Auftrieb erhielt der Euro bereits am Dienstag durch die Aussicht auf eine weitere Lockerung der bereits sehr expansiven Geldpolitik in den USA. Wegen der schwächelnden US-Konjunktur halten viele Mitglieder der Notenbank Fed einen solchen Schritt für sinnvoll. Die hohe Wahrscheinlichkeit einer weiteren Lockerung der amerikanischen Geldpolitik ist ein Hauptgrund für den seit Wochen schwachen Dollar.

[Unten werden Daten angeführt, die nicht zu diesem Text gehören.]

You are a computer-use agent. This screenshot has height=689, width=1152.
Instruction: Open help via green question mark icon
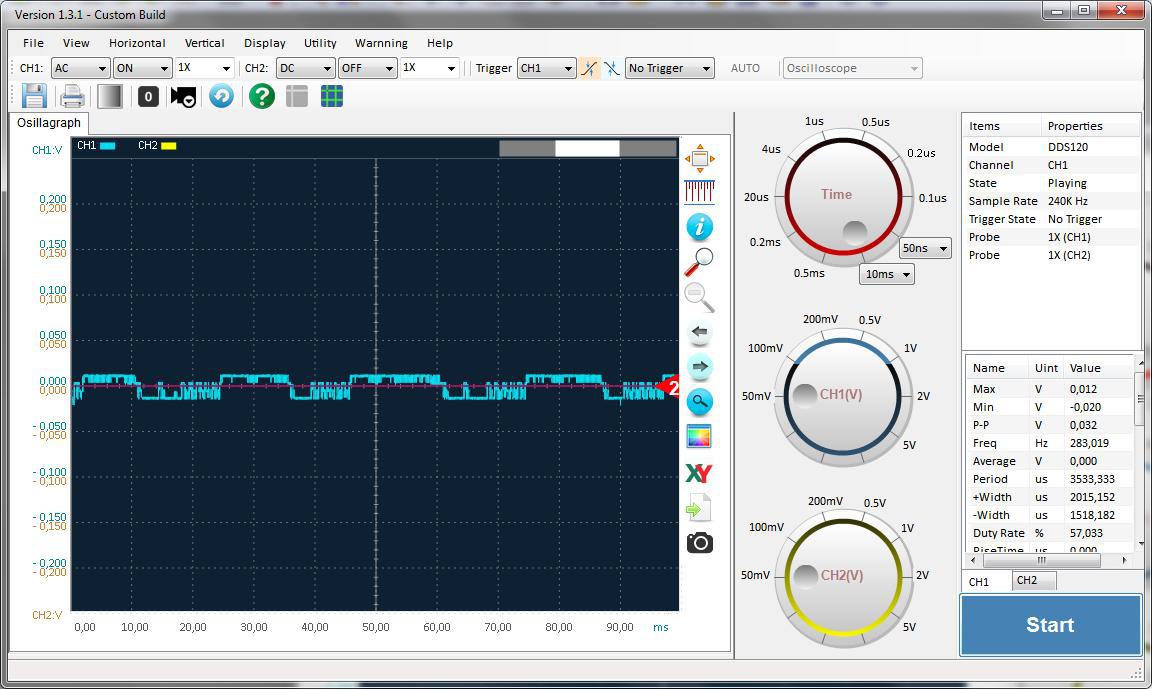[x=262, y=96]
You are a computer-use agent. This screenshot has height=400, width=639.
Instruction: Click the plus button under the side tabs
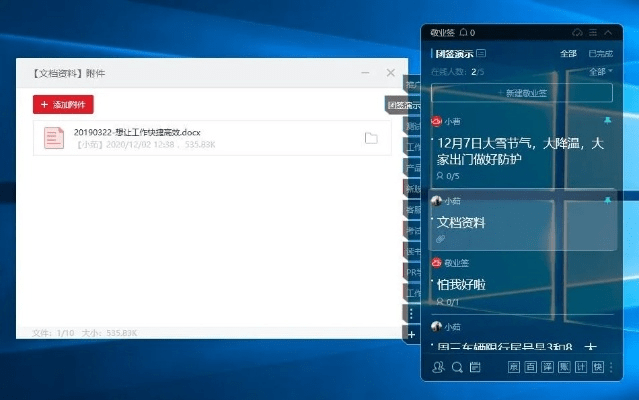pyautogui.click(x=411, y=334)
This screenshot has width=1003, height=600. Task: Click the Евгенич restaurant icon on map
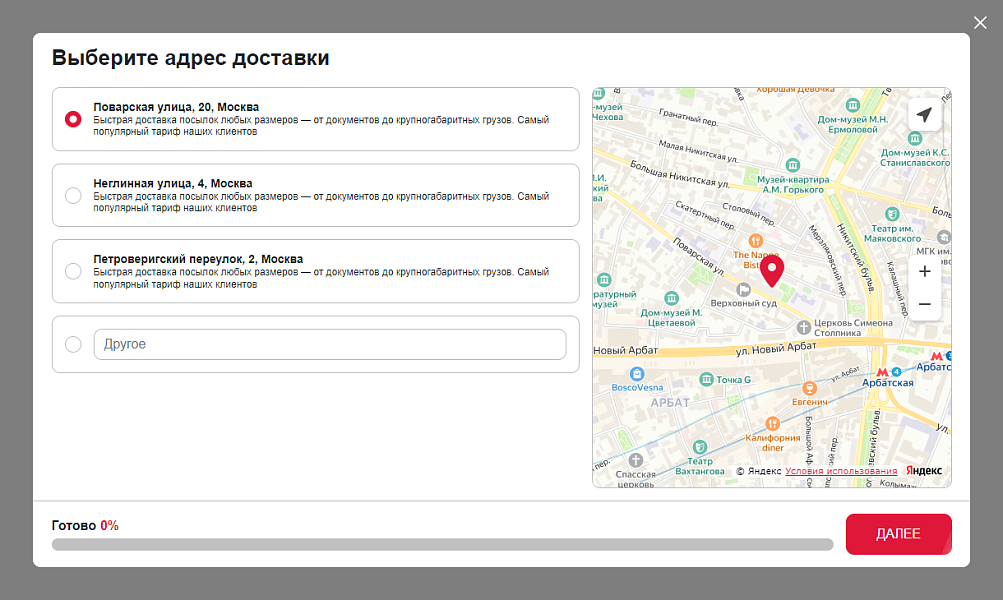click(x=810, y=386)
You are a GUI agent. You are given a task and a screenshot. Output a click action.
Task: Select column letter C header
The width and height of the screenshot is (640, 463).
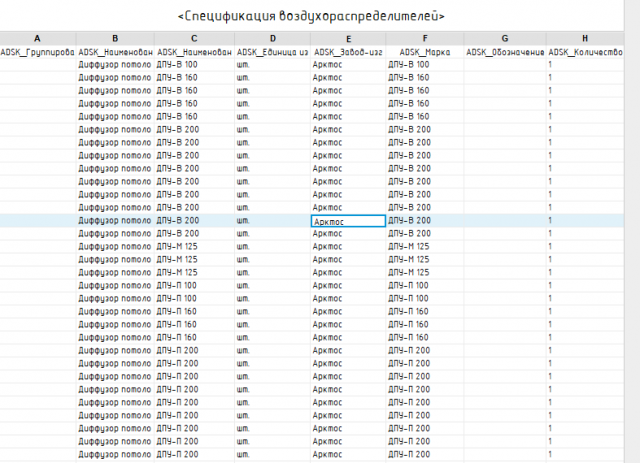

Japans Finanzminister kommt derweil aus dem Drohen nicht raus. Man werde den Aufwärtstrend des Yen nicht hinnehmen, sagte Yoshihiko Noda am Mittwochmorgen einmal mehr, und schloss wie bereits am Vortag eine Intervention am Devisenmarkt nicht aus. Grund dafür war die Tatsache, dass aus den am Vorabend enthüllten Details der Sitzung der US-Zentralbank vom 21. September hervorgeht, dass die Fed wohl schon in Kürze weiteres Geld in den Wirtschaftskreislauf pumpen will. Investoren flüchteten daraufhin in die sicherere und stärkere Währung Yen.

Doch Noda konnte sich später beruhigen. Erstmals seit fünf Tagen fiel der Yen dann doch - auf 114,46 zum Euro von 113,79 und auf 81,83 zum Dollar von 81,72. Südkoreas Won bekam hingegen die Auswirkungen der Fed-Pläne zu spüren. Er stieg auf den höchsten Stand seit einem Monat. "Wir sehen definitiv gestiegene Erwartungen auf eine quantitative Lenockerung im US-Markt", sagte Ko Yun Jin, Währungshändler in Seoul, der Nachrichtenagentur Bloomberg. Der Won stieg um 1,1 Prozent auf 1.119,45 zum Dollar.

In China hat die Notenbank die heimische Währung Yuan am Mittwoch zum Dollar so hoch festgelegt wie noch nie. Der Kurs lag demnach bei 6,6693 (Vortag: 6,6775) Yuan. Auf Basis dieses Mittelwerts kann der Yuan 0,5 Prozent nach oben und nach unten schwanken.